3. Help participants plan for obstacles. The path to success usually isn’t a straight line from point A to point B. In reality, there’s obstacles along the way. Help your participants recognize what might prevent them from losing weight, eating healthier, exercising regularly, etc., and come up with a plan to keep moving forward when that happens.

4. Be a role model. Want your participants to adopt healthy behaviors, make better food choices, and stick to their New Year’s resolutions? Be a role model.
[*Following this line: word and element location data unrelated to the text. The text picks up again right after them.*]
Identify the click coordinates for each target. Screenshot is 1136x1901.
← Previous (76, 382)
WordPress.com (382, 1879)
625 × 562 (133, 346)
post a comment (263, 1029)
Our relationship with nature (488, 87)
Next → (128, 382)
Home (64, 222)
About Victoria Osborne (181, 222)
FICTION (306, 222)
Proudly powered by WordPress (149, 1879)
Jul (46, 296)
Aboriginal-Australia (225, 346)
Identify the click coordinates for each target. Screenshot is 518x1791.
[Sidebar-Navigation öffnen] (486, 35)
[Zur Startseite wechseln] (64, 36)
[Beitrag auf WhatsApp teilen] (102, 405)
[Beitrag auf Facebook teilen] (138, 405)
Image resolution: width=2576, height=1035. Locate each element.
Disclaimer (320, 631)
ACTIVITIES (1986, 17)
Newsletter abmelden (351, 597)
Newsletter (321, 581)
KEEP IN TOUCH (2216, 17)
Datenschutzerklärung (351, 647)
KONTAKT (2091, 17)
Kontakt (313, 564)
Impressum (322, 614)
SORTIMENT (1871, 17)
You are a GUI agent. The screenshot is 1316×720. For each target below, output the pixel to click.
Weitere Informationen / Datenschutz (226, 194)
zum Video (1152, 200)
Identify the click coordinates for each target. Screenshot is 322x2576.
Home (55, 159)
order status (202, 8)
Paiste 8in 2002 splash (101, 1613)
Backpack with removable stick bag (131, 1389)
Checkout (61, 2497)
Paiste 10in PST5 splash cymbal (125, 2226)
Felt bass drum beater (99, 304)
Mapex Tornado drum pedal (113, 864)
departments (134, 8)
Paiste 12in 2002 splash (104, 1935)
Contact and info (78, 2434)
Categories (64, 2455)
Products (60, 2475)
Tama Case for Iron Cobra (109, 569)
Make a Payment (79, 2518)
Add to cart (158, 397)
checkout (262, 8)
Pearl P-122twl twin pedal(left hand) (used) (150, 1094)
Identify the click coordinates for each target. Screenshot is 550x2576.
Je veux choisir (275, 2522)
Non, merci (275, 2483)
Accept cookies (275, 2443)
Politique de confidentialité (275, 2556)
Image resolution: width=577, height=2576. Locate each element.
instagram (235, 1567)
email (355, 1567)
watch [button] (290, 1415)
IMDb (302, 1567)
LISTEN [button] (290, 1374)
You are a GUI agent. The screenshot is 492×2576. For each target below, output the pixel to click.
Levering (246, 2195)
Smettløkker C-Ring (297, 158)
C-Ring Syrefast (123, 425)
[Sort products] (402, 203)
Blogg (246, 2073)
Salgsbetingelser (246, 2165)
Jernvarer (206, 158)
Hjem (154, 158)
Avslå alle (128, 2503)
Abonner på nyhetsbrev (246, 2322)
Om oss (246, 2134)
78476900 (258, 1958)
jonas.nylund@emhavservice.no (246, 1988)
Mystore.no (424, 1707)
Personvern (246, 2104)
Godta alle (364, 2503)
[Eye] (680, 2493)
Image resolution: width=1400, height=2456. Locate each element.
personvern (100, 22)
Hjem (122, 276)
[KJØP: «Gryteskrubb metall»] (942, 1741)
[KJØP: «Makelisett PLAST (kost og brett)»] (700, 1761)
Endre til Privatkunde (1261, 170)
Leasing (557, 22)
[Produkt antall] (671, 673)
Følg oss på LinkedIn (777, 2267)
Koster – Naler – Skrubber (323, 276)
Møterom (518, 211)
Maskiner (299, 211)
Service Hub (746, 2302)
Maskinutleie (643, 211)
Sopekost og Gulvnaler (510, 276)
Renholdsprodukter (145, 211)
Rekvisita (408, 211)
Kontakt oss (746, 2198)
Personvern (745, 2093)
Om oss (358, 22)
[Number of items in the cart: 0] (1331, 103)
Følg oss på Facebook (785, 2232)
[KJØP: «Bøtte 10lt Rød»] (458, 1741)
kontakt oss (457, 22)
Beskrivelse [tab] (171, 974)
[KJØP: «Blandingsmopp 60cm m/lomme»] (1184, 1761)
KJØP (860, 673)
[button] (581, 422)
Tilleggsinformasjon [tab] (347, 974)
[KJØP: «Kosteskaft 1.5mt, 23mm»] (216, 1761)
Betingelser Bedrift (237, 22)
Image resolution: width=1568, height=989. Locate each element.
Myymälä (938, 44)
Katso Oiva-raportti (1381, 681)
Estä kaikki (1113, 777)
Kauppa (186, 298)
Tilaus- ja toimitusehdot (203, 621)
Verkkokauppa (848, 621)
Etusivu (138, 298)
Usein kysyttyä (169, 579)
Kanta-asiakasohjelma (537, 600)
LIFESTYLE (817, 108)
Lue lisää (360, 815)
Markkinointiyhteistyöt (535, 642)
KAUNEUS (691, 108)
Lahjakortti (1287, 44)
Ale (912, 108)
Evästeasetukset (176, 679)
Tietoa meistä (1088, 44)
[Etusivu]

Set a good example without pressuring people. Eat healthy foods. Walk or bike to work. Take the stairs.

Your participants will notice. And they’ll be more likely to ask questions, model your behavior, and adopt healthy habits.

Tip: Get to know your participants, and you’ll probably find others who can also serve as role model or wellness champion to encourage others.

5. Create social support and accountability. Your participants are a lot more likely to keep working on their health and wellness goals if they have support and accountability from a social network, according to a recent study.

Tip: Develop a culture of health, hosting health challenges, and event that give participants a chance to get to know each other.

6. Stay the course, get back on track. The truth about New Year’s resolutions is a bit sobering. Only 28 percent of goal setters make it past a month. A lot of people start off the year with good intentions, but end up giving up on their health and fitness goals. But it doesn’t have to be that way. You can help your participants stay the course or get back on track.

Tip: Use your wellness platform and wellness incentives program for employees to motivate and reward participants to achieve their goals.

Help participants keep their resolutions to win at wellness

One month into the New Year, your participants are starting to lose motivation to stick to their health and wellness goals. Rescue those resolutions and take action.

How do you help participants achieve health and wellness goals?